■ Tasks and exercises:
1. Answer these from the lionfish passage:
(a) What materials serve as mock reef structures for marine wildlife?
(b) How many lionfish were removed in the tournament in May?
(c) What local market rate per pound does Fogg give for lionfish?
2. Pick up the lionfish passage after its last sentence and continue it.

* begin Passage to read *

Dialing in from a site visit for reef deployment (using concrete and limestone as mock reef structures for marine wildlife), Fogg spoke to the invasiveness of the lionfish. “We realized we’re never going to get rid of lionfish…The more things you can identify to do with lionfish — the more you can do to alleviate it.” It’s in this case, that Fogg says creativity and local solutions help. One collaborative solution is that the region hosts the world’s largest lionfish tournament that saw 11,000 lionfish removed in May.
The opportunities are pretty endless, with lionfish being a healthy and premium fish to consume, leather alternative and jewelry material (contorting fins and spine into jewelry). Fogg said the local market rate for lionfish is about $6.25 per pound compared to about $4 per pound of grouper. He also said, as with many sustainability survey findings, that “People don’t mind paying extra for lionfish, given the story behind it.”

* end Passage to read *
* begin Given information *

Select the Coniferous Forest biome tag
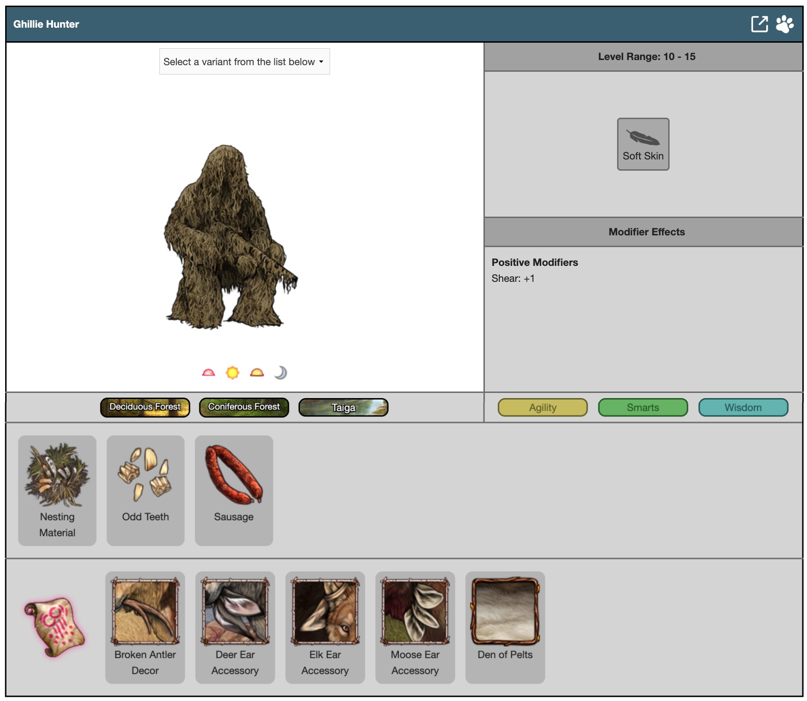The width and height of the screenshot is (807, 701). (x=244, y=407)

* end Given information *

■ Answers to the exercise:
1.
(a) Concrete and limestone.
(b) 11,000.
(c) About $6.25 per pound.

2.
With a round of investment to be announced in the coming days for Inversa Leathers, the only convincing may be to definition-bound vegans.
“The dialogue around it has been pretty enlightening for us,” Nagarajan said. “Recently, we’ve had some LinkedIn commentary around it. People tend to recognize it as ‘protecting the other species,’ and protecting biodiversity. We haven’t had as much difficulty with getting people to understand this as we’ve thought.”